Exchange rate depreciation also constitutes a major challenge associated with external debt. Since external loans are repayable in foreign currency, depreciation of the domestic currency increases the cost of debt repayment and worsens fiscal pressure within the economy (CBN, 2017).

Corruption and mismanagement of borrowed funds further reduce the positive impact of external debt on economic growth. Diversion of loans from productive sectors limits the developmental benefits of borrowing and increases debt burden without corresponding economic returns (Ajayi and Oke, 2012).

Political instability, poor economic planning, and weak institutional capacity also affect debt management and sustainability in Nigeria. Effective governance and fiscal discipline are therefore necessary for ensuring positive impact of external borrowing on economic growth (Todaro and Smith, 2015).

2.2 Theoretical Framework

The theoretical framework of this study is based on theories explaining external borrowing and economic growth. These theories provide explanations regarding how external debt influences investment, productivity, and economic development within countries. The study adopts the following theories:

  1. Dual Gap Theory
  2. Debt Overhang Theory
  3. Keynesian Theory of Public Borrowing

2.2.1 Dual Gap Theory

The Dual Gap Theory was developed by Hollis Chenery and Alan Strout to explain the need for external financing in developing countries. The theory states that developing economies experience two major gaps: savings gap and foreign exchange gap. These gaps limit investment and economic growth within such countries (Chenery and Strout, 1966).

The savings gap arises because domestic savings are insufficient to finance desired investment and development projects. The foreign exchange gap occurs when export earnings are inadequate to finance imports necessary for industrialization and economic development (Todaro and Smith, 2015).

The theory suggests that external borrowing helps bridge these gaps by providing additional financial resources and foreign exchange required for economic growth. External debt therefore contributes positively to development when borrowed funds are utilized efficiently in productive sectors (Iyoha, 2014).

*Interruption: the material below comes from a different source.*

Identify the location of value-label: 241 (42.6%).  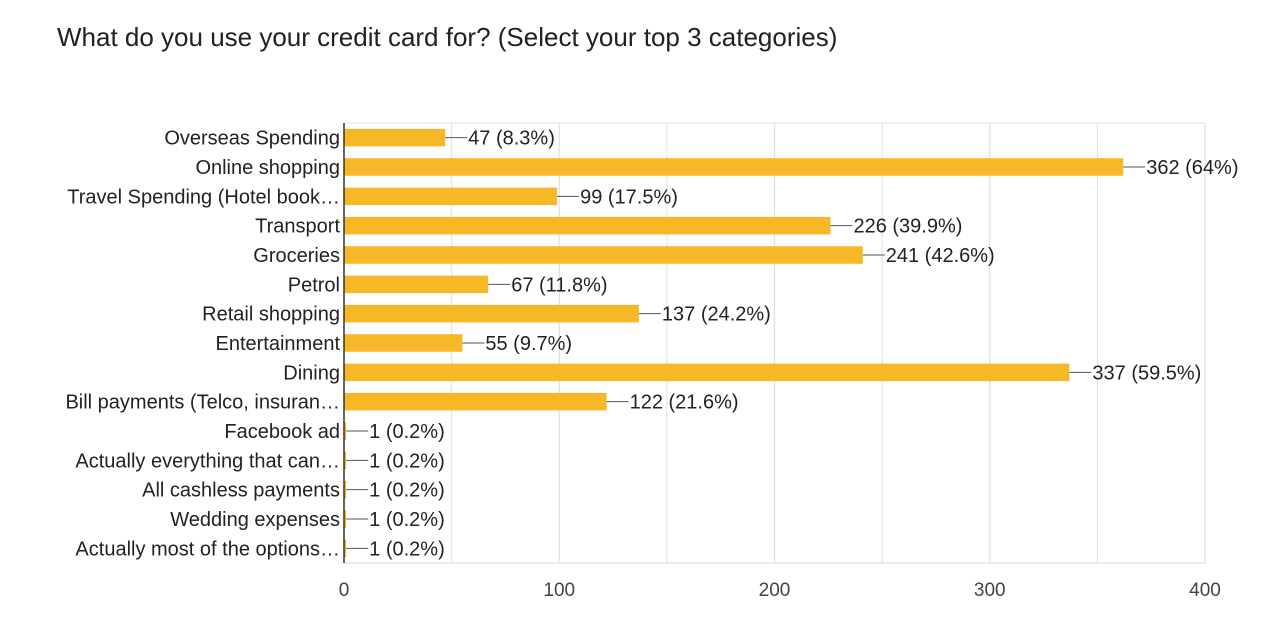
(940, 256).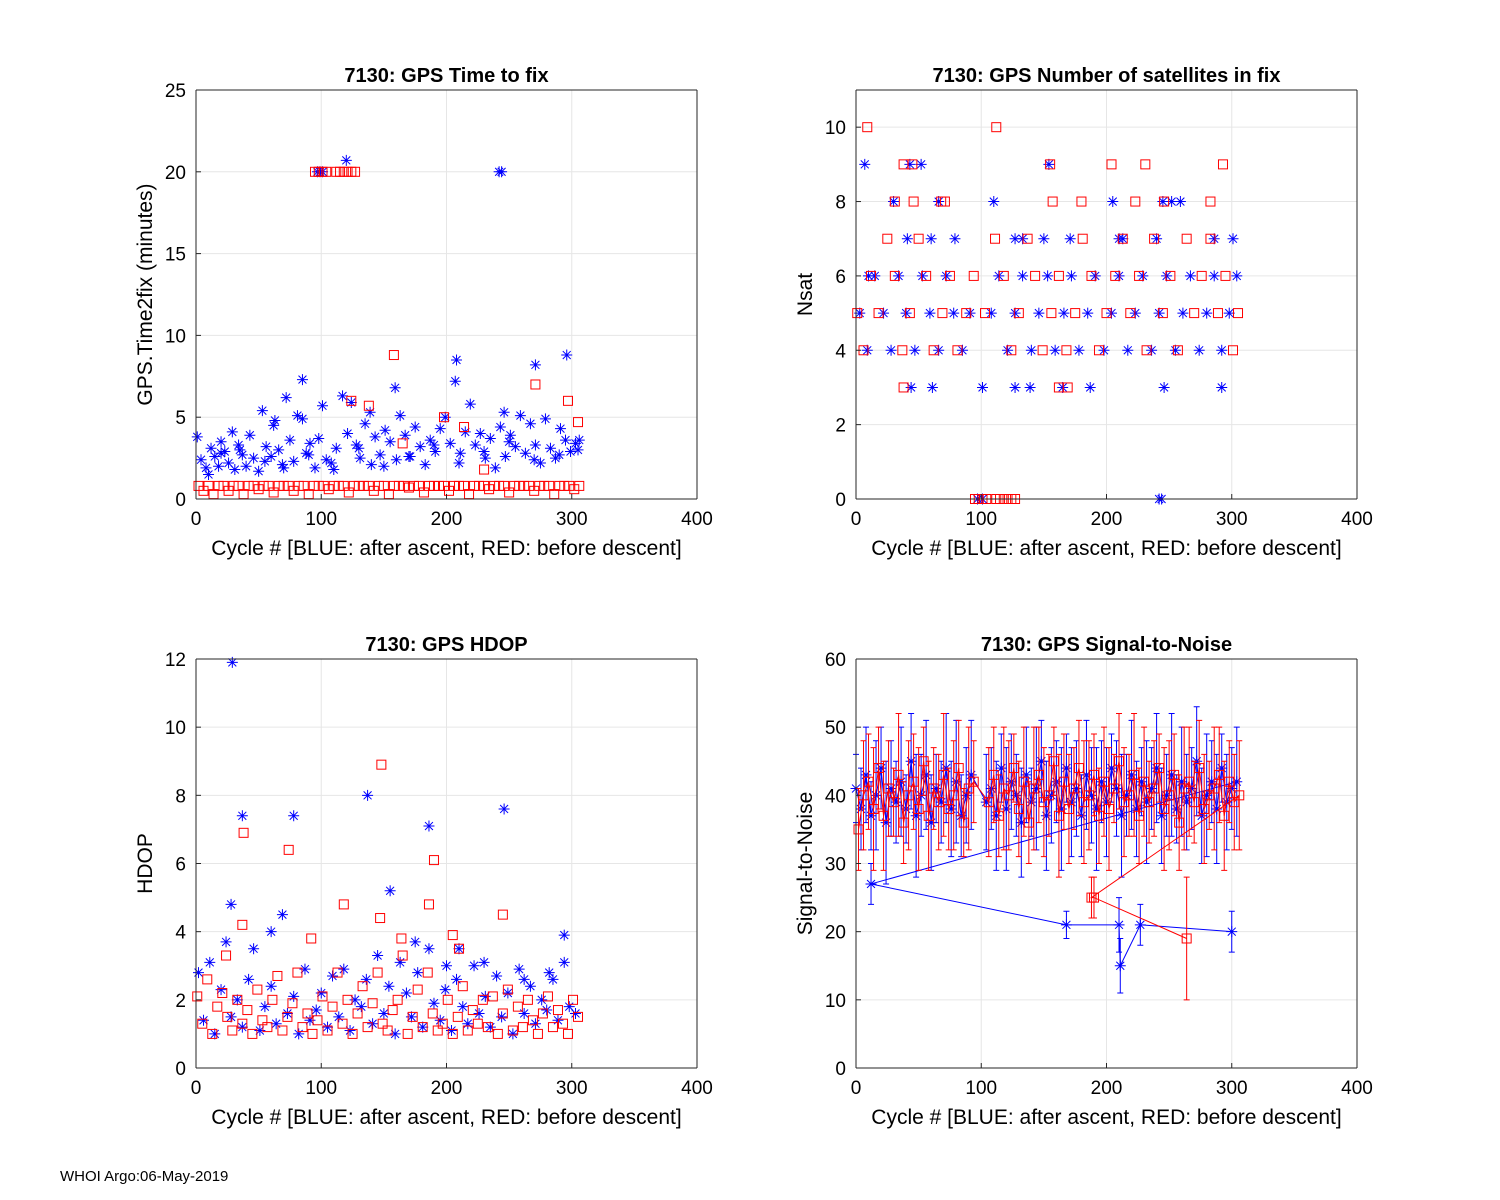 The height and width of the screenshot is (1200, 1500). Describe the element at coordinates (176, 174) in the screenshot. I see `y-tick-label: 20` at that location.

This theory is relevant to the study because Nigeria relies on external borrowing to finance infrastructural projects and supplement inadequate domestic resources necessary for economic growth and development.

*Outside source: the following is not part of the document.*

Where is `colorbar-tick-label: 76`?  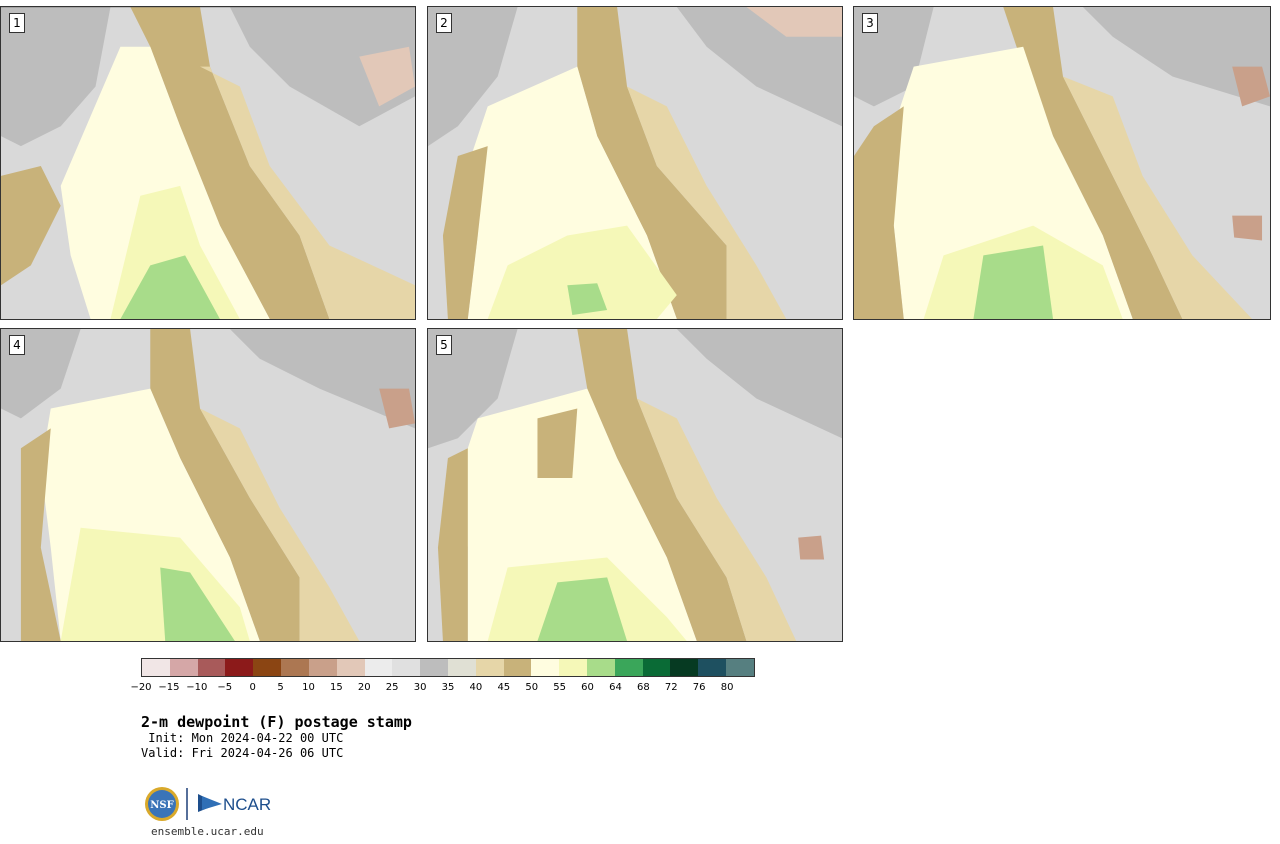
colorbar-tick-label: 76 is located at coordinates (699, 688).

2.2.2 Debt Overhang Theory

Debt Overhang Theory explains the negative effects of excessive external debt on economic growth. According to the theory, when a country’s debt burden becomes excessively large, investors expect future taxation and economic instability necessary for debt repayment. This discourages private investment and reduces economic productivity (Krugman, 1988).

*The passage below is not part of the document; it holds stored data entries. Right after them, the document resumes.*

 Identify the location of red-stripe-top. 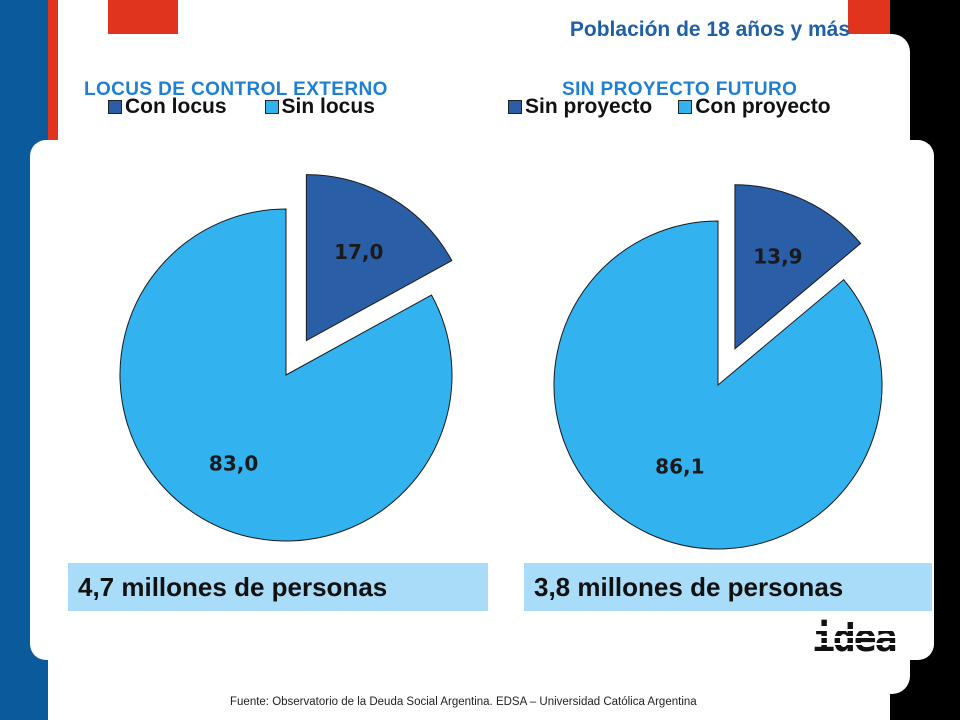
(143, 20).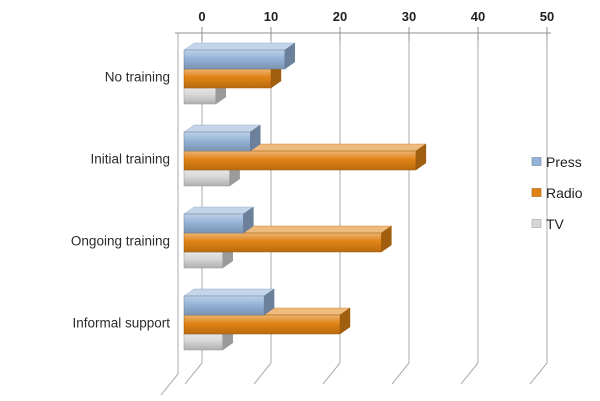 The image size is (600, 401). I want to click on legend-item-tv: TV, so click(548, 224).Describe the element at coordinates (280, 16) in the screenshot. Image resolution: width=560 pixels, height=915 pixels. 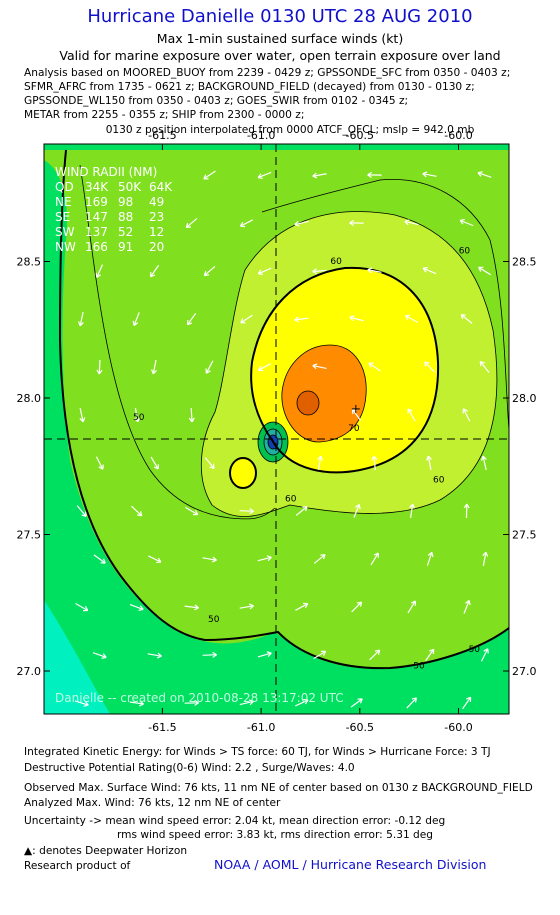
I see `chart-title: Hurricane Danielle 0130 UTC 28 AUG 2010` at that location.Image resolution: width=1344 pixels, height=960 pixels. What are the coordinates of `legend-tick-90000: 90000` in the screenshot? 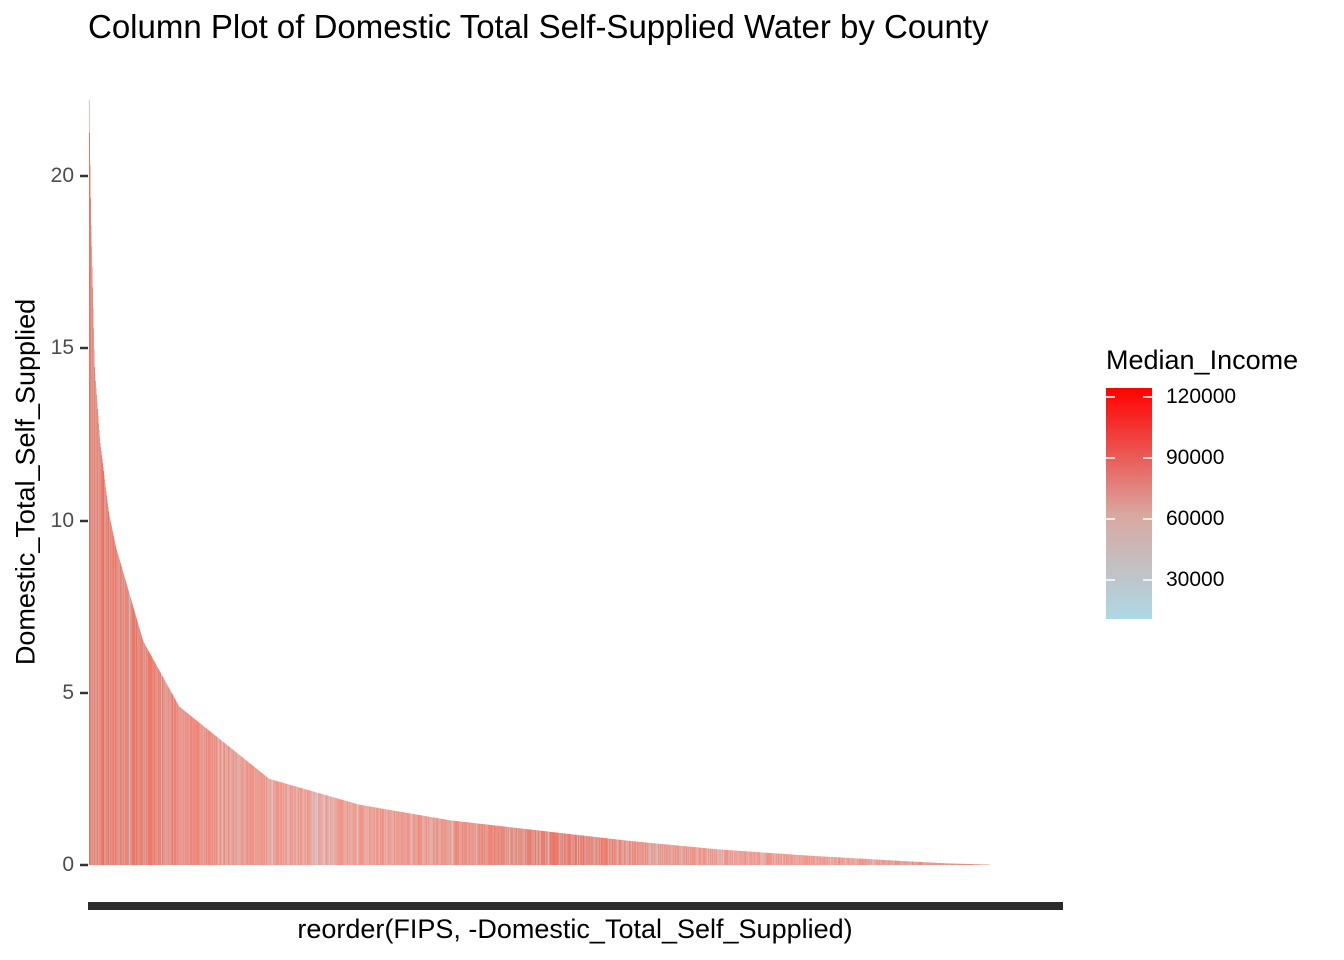 It's located at (1196, 458).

The theory further states that excessive debt servicing obligations reduce government expenditure on developmental projects and social welfare programs. Consequently, high debt burden negatively affects economic growth and development within indebted countries (Ajayi and Oke, 2012).

This theory is relevant to the study because Nigeria has experienced increasing external debt and rising debt servicing obligations that may affect investment, infrastructure, and economic growth.

2.2.3 Keynesian Theory of Public Borrowing

The Keynesian Theory developed by John Maynard Keynes explains the role of government borrowing in stimulating economic activities and promoting growth. According to the theory, governments may borrow funds during economic recessions to finance public expenditure and stimulate aggregate demand within the economy (Keynes, 1936).

Public borrowing enables governments to invest in infrastructure, create employment opportunities, and support economic activities capable of increasing productivity and national income. External borrowing may therefore contribute positively to economic growth when invested in productive sectors (Jhingan, 2016).

The relevance of this theory to the study lies in its explanation of how external debt may stimulate economic growth through increased government expenditure and investment in developmental projects within Nigeria.